**Trecho:**
──────────────────────────────

Assim como um endereço anycast, um endereço multicast identifica um grupo de interfaces. A diferença é que um pacote para um endereço multicast é entregue a todas as interfaces pertencentes ao grupo. No IPv6 não há endereço de broadcast. Quando se deseja enviar um pacote para vários computadores, a única opção é enviar este pacote para um grupo multicast.

Outra novidade do IPv6 é a auto configuração, que pode ser dividida em duas categorias: stateless e stateful. A auto configuração stateless permite que endereços sejam atribuídos aos hosts sem a necessidade de serviços como o DHCP. Primeiramente, o host cria um endereço unicast link local e verifica com os seus vizinhos se este endereço não é duplicado. Caso o endereço escolhido não esteja duplicado, o host pode utilizá-lo para enviar uma mensagem Router solicitation com destino ao endereço multicast all-routers. Nesta mensagem, o host requisita informações dos roteadores que serão utilizadas para determinar qual é o roteador padrão e gerar endereços com base no prefixo deste roteador e na identificação da interface. A auto configuração stateful utiliza o DHCPv6 para obter os endereços que podem ser utilizados e as informações do roteador padrão e de serviços essenciais como o DNS.

──────────────────────────────

**Dados fornecidos:**

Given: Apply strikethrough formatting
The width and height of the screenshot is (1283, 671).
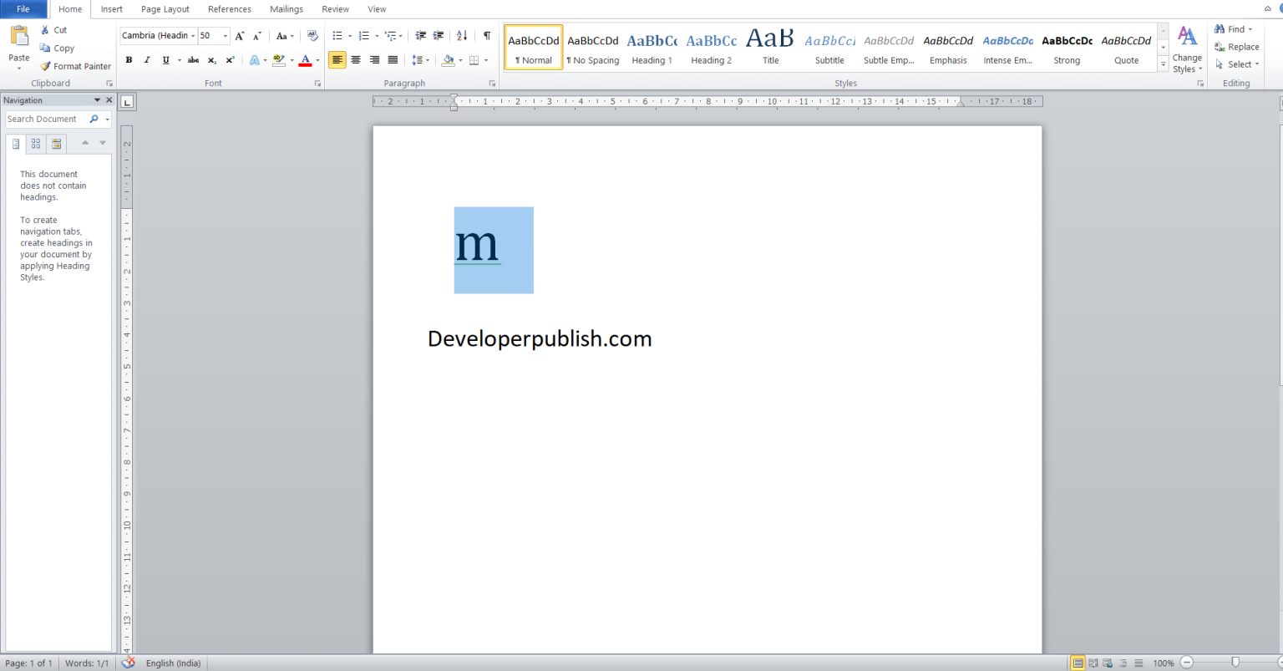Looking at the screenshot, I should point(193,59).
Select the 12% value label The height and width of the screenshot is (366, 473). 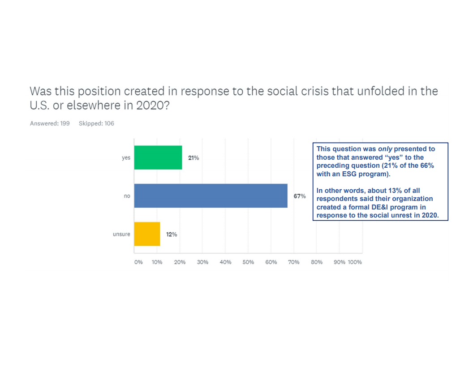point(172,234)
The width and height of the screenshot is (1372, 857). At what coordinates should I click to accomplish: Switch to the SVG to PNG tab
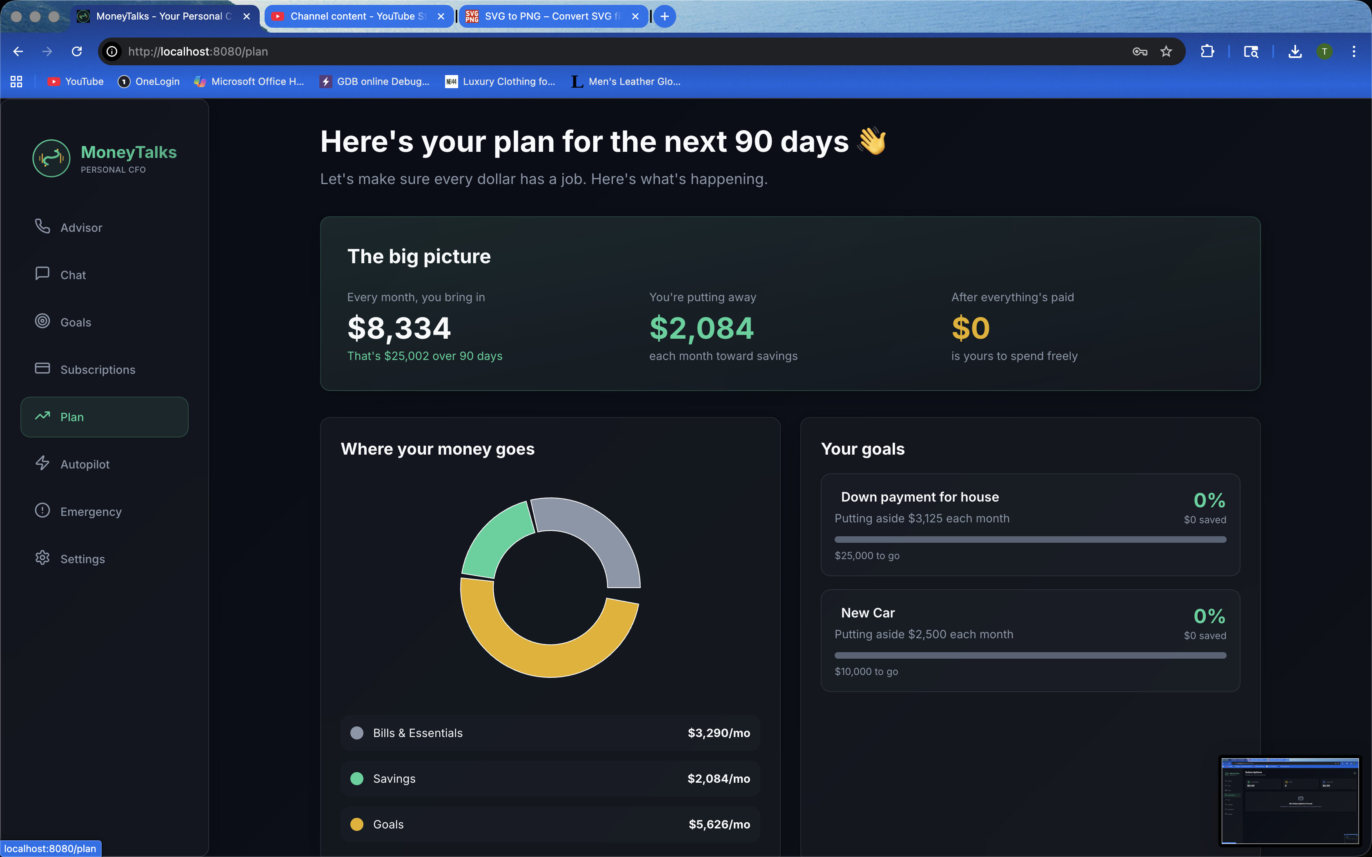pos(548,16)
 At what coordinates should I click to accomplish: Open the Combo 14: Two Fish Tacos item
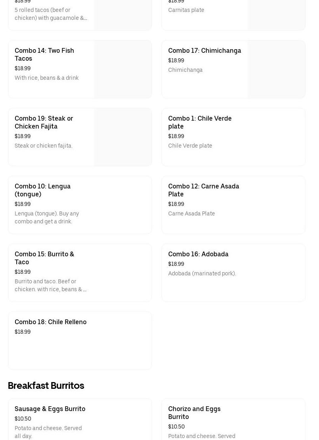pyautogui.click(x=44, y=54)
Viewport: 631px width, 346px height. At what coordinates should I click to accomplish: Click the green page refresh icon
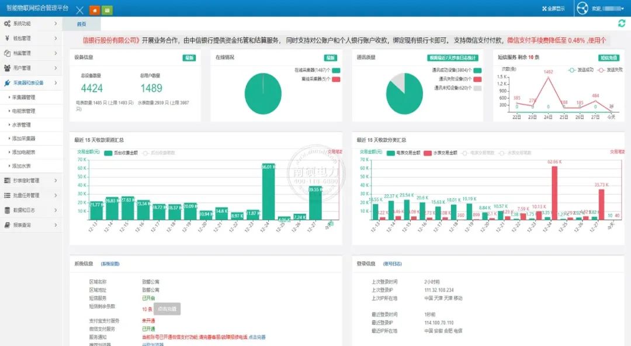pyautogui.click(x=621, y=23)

──────────────────────────────

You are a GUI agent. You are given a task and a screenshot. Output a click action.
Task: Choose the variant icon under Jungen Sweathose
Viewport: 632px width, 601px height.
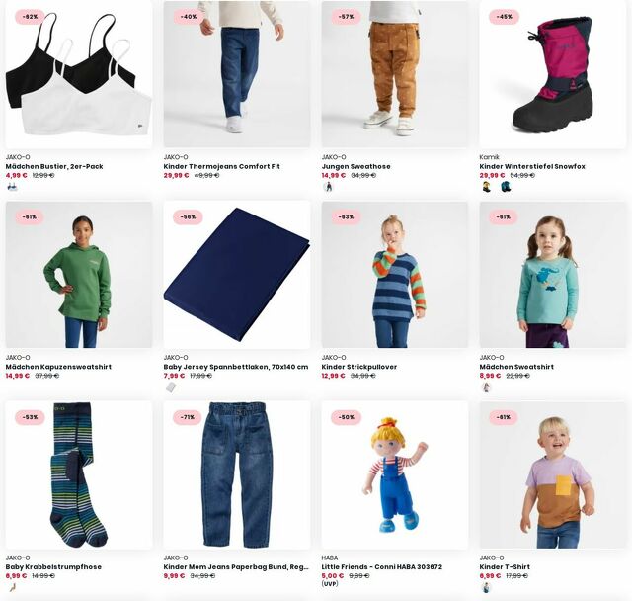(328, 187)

──────────────────────────────

**Lista de tarefas:**
1. Transcreva do trecho sobre IPv6 tudo o que vai desde "Assim como um" até "um grupo multicast.".
2. Dê continuidade ao texto sobre o IPv6 a partir do ponto em que ele termina.

**Respostas do exercício:**
1.
Assim como um endereço anycast, um endereço multicast identifica um grupo de interfaces. A diferença é que um pacote para um endereço multicast é entregue a todas as interfaces pertencentes ao grupo. No IPv6 não há endereço de broadcast. Quando se deseja enviar um pacote para vários computadores, a única opção é enviar este pacote para um grupo multicast.

2.
A adoção do IPv6 e o consequente abandono do IPv4 não serão completados em um curto espaço de tempo. Durante um longo período, redes baseadas em IPv4 e IPv6 terão de conviver. Portanto, é necessário definir estratégias de transição entre os dois protocolos para que as redes continuem operando normalmente mesmo em cenários heterogêneos. Há três técnicas mais comuns:

· Pilha dupla: os dispositivos são compatíveis com o IPv4 e o IPv6. O Windows 7 e o Apple OS X, por exemplo, oferecem suporte para estas duas versões do protocolo;

· Tunelamento: o tunelamento consiste do transporte de um cabeçalho IPv4 como payload do IPv6 em redes IPv6 e do transporte do cabeçalho IPv6 como payload do IPv4 em redes IPv4. A Figura 2 mostra um cenário possível de tunelamento. Quando o pacote chega ao roteador posicionado na fronteira entre as redes IPv6 e IPv4, é inserido um cabeçalho IPv4 abaixo do cabeçalho IPv6, permitindo que este pacote seja roteado na rede IPv4 até que atinja o roteador que leva o pacote de volta a uma rede IPv6;

· Tradução: a primeira possibilidade é que cabeçalhos IPv6 sejam inteiramente traduzidos para cabeçalhos IPv4. O mesmo ocorrerá com APIs de programação que lidam com IPv4 e passarão a lidar com IPv6.

Figura 2. Tunelamento na transição IPv4/IPv6.

IPSec

Quando o IPv4 foi criado, no inicio da década de 80, não houve preocupação em desenvolver soluções de segurança para o protocolo. As primeiras aplicações que utilizavam o IP envolviam a conexão de laboratórios acadêmicos e, provavelmente, os pesquisadores não imaginavam que o IPv4 seria a base de uma rede de escala mundial como a Internet. Com o início da popularização da Internet, já na década de 90, os pesquisadores perceberam que o IP poderia ser usado em transações sensíveis do ponto de vista de segurança.

Em 1994, a IAB (Internet Architecture Board) publicou um relatório denominado Security in the Internet Architecture (RFC 1636). O relatório estabeleceu os principais pontos que deveriam ser tratados para a melhoria de segurança na Internet. Em resumo, o documento determinava que era necessário utilizar técnicas de cifragem e autenticação para evitar que conexões fim a fim fossem controladas ou monitoradas por agentes não autorizados. As soluções levantadas no documento seriam incluídas na versão 6 do IP. Entretanto, elas foram projetadas de forma que já pudessem ser utilizadas pela versão 4. A estes padrões de segurança para o IP damos o nome de IPSec.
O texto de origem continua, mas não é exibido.